Source text ::
Two videos of the HIV Is Not A Crime conference (also known as the Grinnell Gathering) are available.  One shows the opening ceremony and can be viewed on the Sero website.  A second video highlights the voices of US HIV criminalisation survivors featured at the meeting, and can be viewed on the Sero website.

Nick Rhoades: About a week after the conference was over, the timing was just a little bit off, nonetheless, it’s fantastic. My conviction was overturned by the Iowa Supreme Court. Yeah. Thank you… It’s kinda groundbreaking, their decision, and I, first of all, think that it’s going to have an effect beyond Iowa’s borders, but it basically said that there has to be more than a theoretical chance of transmission to be prosecuted under the law. And previously, that’s not been the case. Basically, it was just if you didn’t disclose, and you had sex, that that would be enough to convict someone. So, for the first time, they basically said that factors such as using protection, being on antiretroviral medication, having an undetectable viral load specifically, should affect whether or not prosecution is able to happen.

Senator McCoy took the opportunity to urge parliamentarians to rethink how they treat HIV in a criminal context.

Matt McCoy: Many of these laws went into effect in the United States during the AIDS crisis and the scares that society had around the issue, and in many cases they were put into effect using a one-size-fits-all measure. And so this is a great opportunity to go back and to revisit that and to realise that our laws are subject to change and should be subject to change.

Science can change laws and limit prosecutions

A number of countries in Europe have also recently revisited their criminal laws, policies or practices. A poster, Developments in criminal law following increased knowledge and awareness of the additional prevention benefit of antiretroviral therapy, presented at AIDS 2014 by the HIV Justice Network, showed where and how this has taken place.

Edwin Bernard: We have to salute the Netherlands, the very first place in the world that actually, way before the Swiss statement, between 2004 and 2007, managed to change the application of the law through a variety of Supreme Court rulings, but also because of advocacy that happened with advocates and healthcare workers and people in the community who limited the role of the criminal law to only intentional exposure or transmission. Denmark was the only country in Western Europe that had an HIV-specific criminal law, and a huge amount of advocacy went on behind the scenes and that law was suspended in 2011 based on the fact that the law was about a serious, life-threatening illness, and the reality was that in Denmark, people living with HIV have exactly the same life expectancy as people without HIV. And so the law just couldn’t apply anymore. And so, we hope that the places like Denmark and the Netherlands will provide inspiration for the rest of us.

Urgent need to focus on global South

But with two-thirds of all HIV-specific criminal laws enacted in the global South, there is now an urgent need to re-focus our efforts.

Patrick Eba: For a long time, we have been saying that there is no prosecution happening in the Global South, particularly in Africa, because we were lacking the information to be able to point to those instances of criminalisation. In fact, there is a lot of prosecution that is happening, and in the past year, if you look at the data that is being maintained by the HIV Justice Network, it is clear. We’ve seen the case in Uganda. We know of a decision that came out some time late last year in South Africa. We know of a number of cases in Kenya, in Gabon, in Cameroon [and especially in Zimbabwe]; and these really show that where we celebrate and are able today to know what is happening in the Global North, our lack of understanding of the situation in the Global South is one that requires more attention.

Stored data entries:
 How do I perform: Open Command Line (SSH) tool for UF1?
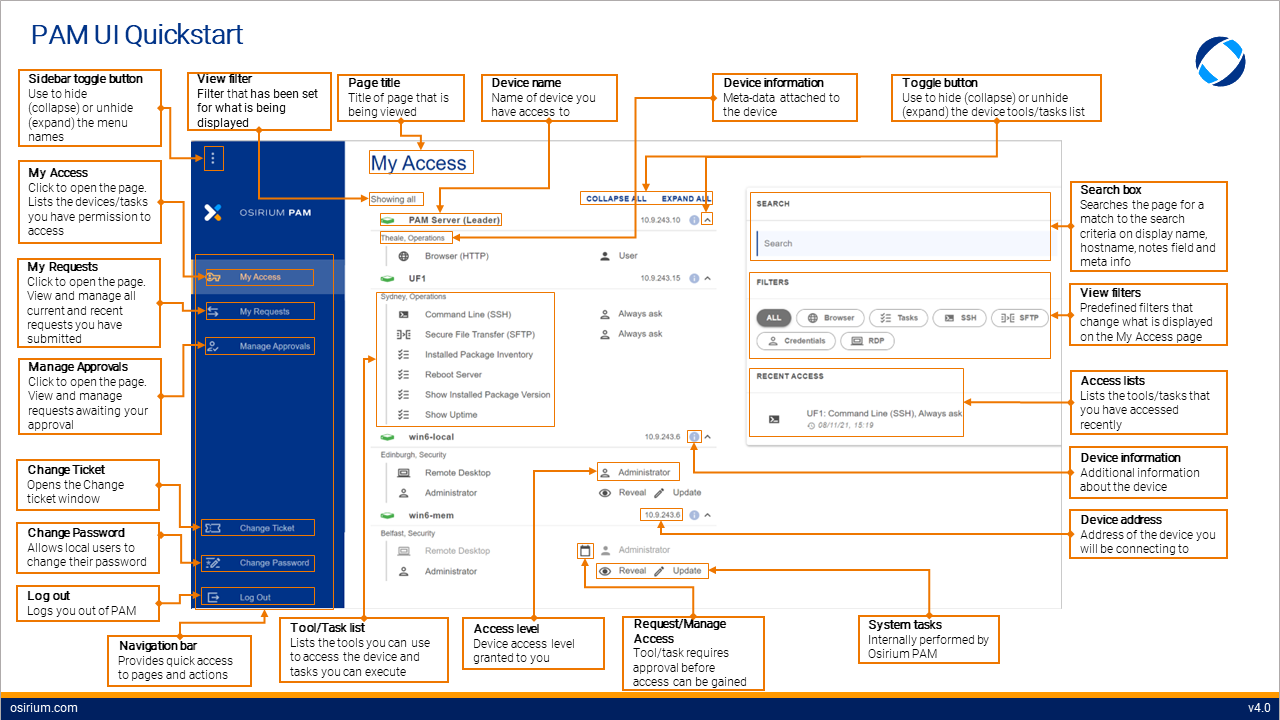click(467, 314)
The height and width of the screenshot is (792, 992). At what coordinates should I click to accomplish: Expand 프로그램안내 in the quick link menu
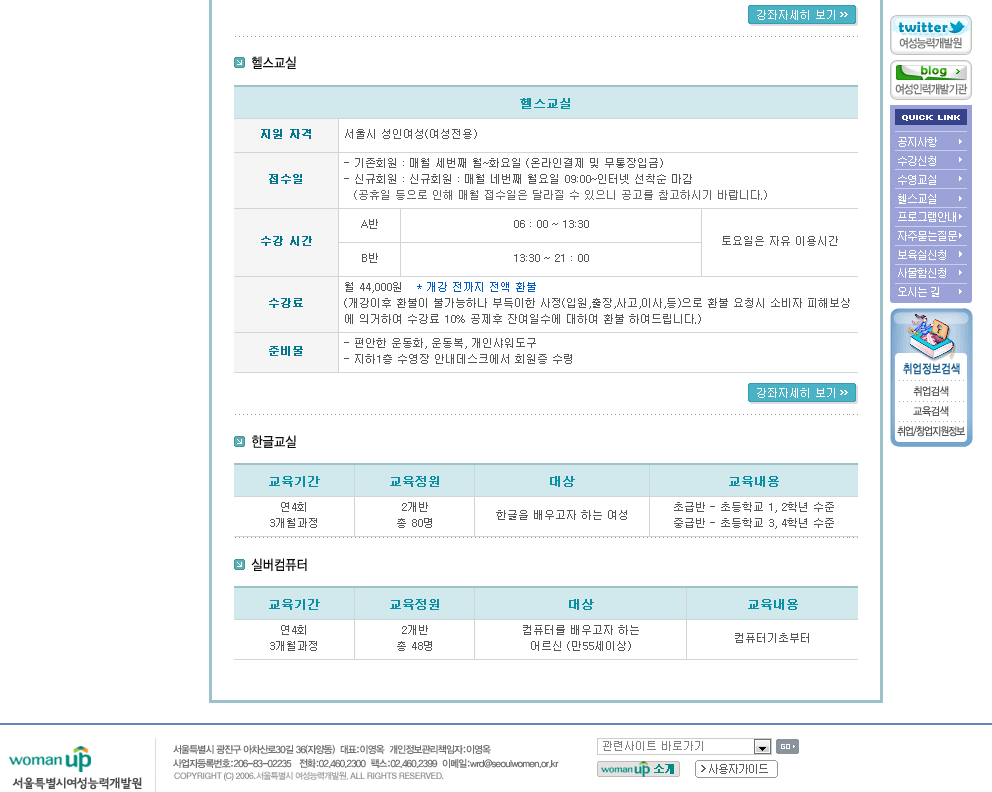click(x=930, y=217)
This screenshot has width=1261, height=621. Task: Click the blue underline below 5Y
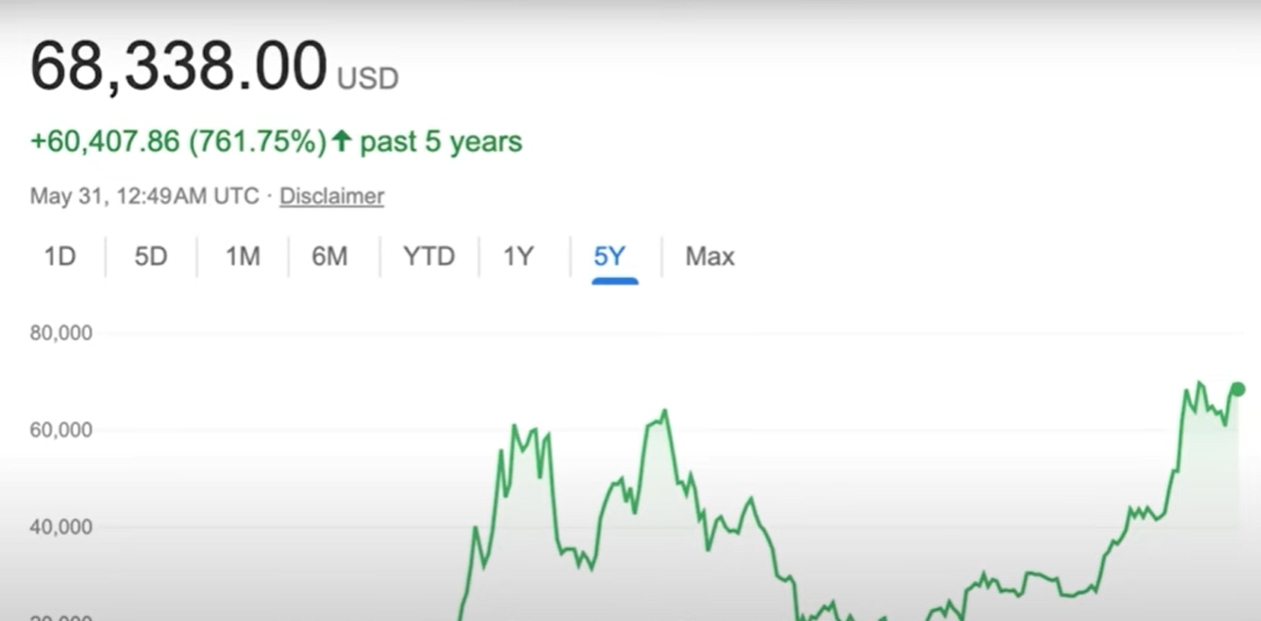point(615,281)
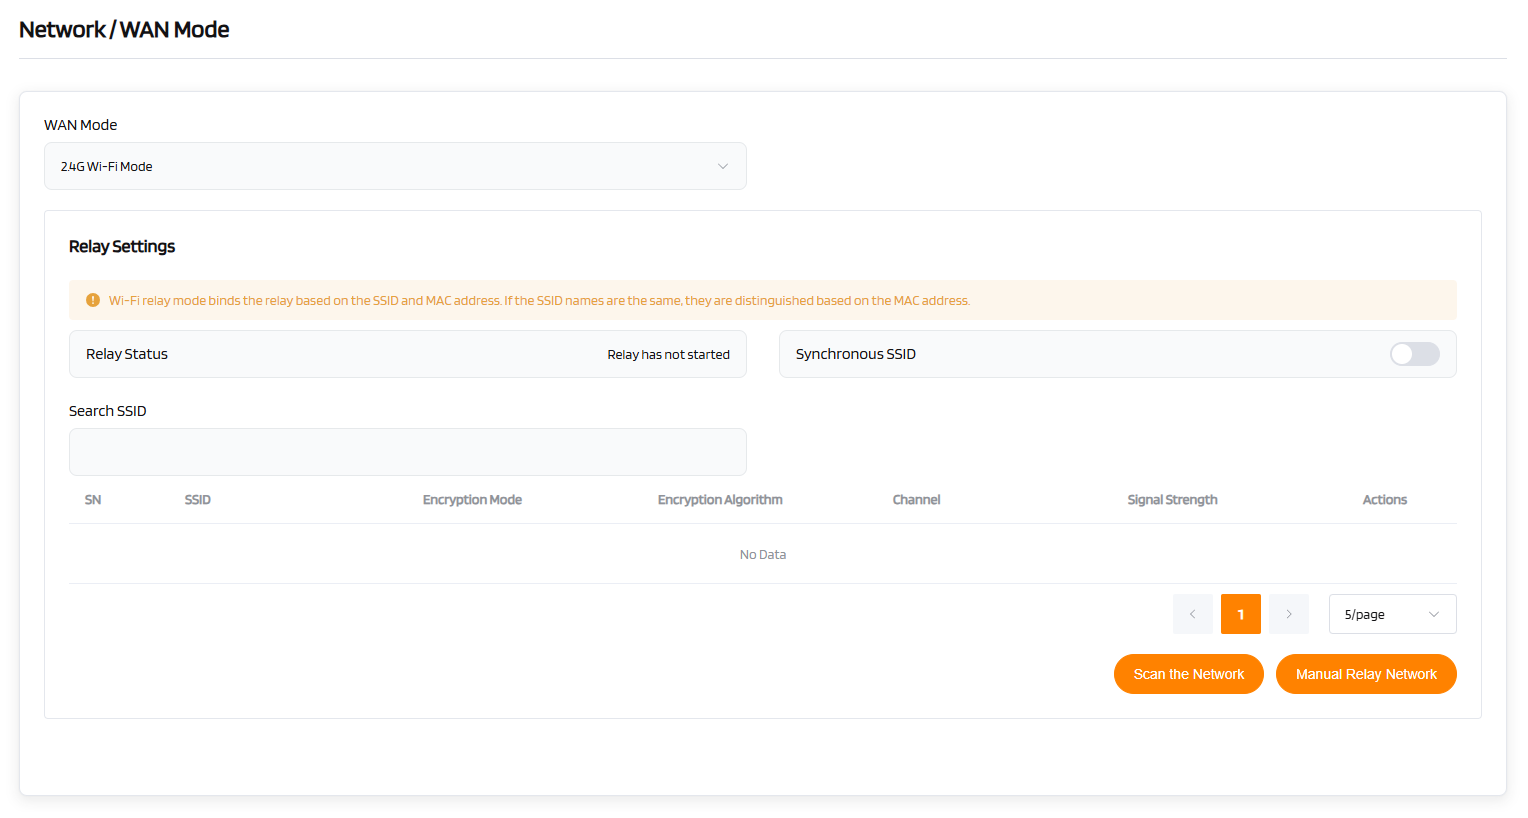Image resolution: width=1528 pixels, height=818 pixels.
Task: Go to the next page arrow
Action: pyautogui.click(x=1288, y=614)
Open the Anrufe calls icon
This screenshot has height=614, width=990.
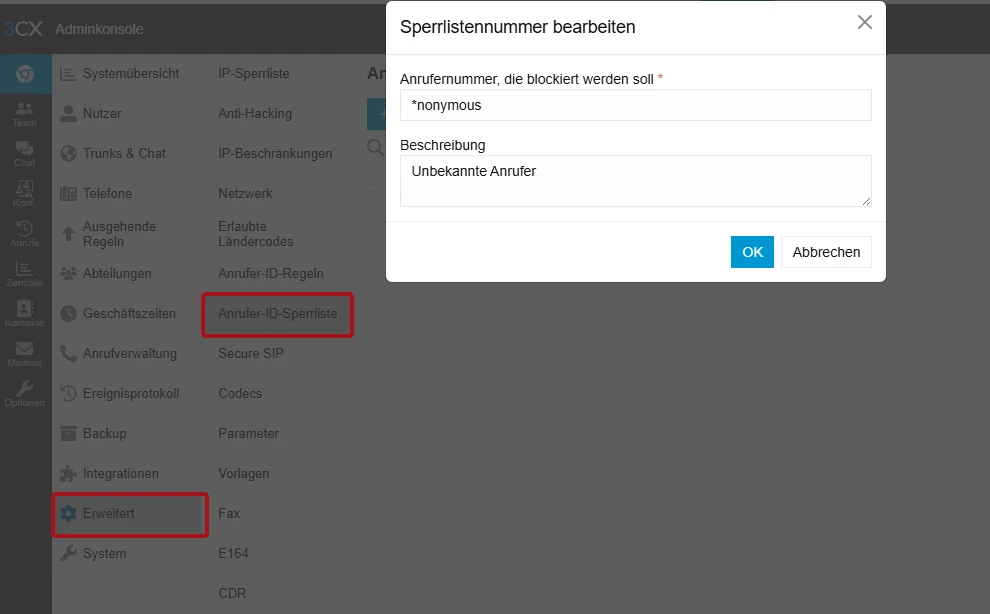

Requirement :: Resume the HIV criminalisation conference text from the point where it stops.

Response to the exercise ::
Dora Musinguzi: Uganda is right now grappling with lots of human rights and legal issues, and it’s going to be such a high climb to really convince our governments, our people, government agencies to make sure that we really have this reform of looking at HIV from a human rights angle, public [health] angle, gender justice angle, if we are going to achieve the gains that we have known to achieve as a country. …But we stand strong in this, we are not giving up. We are looking to a future where we shall challenge this criminalisation, and we hope to come back with a positive story.

Workshops on advocacy messages, science and alternatives to a punitive criminal justice approach

After the morning plenary sessions, participants then attended one of three workshops. The first workshop explored how to get advocacy messages right, in terms of what arguments need to be delivered by whom and to whom.

Laurel Sprague: We talked about the importance of stories. In particular, the stories of people who have been prosecuted, both because of the dignity it gives them to be able to share their own experience, and also because what we’re seeing is so broadly understood to be disproportionate once the details come out.

Laurel’s rapporteur notes can be downloaded in full here.  For an example of advocacy messagaging aimed at communities impacted by HIV see this video from Queensland Positive People.

A second workshop highlighted the way that up-to-date science on HIV-related risks has limited the application of the criminal law in Sweden and Canada.

David Mejia-Canales: Really mobilising their scientists, their researchers and really connecting with the lawyers, the judiciary, the prosecutors and putting to them the best evidence that they have.

Download the Powerpoint presentation given by Cecile Kazatchine of the Canadian HIV/AIDS Legal Network here.

The third workshop examined alternatives to a punitive criminal justice system approach, and the risks and benefits of using, for example, public health law or restorative justice.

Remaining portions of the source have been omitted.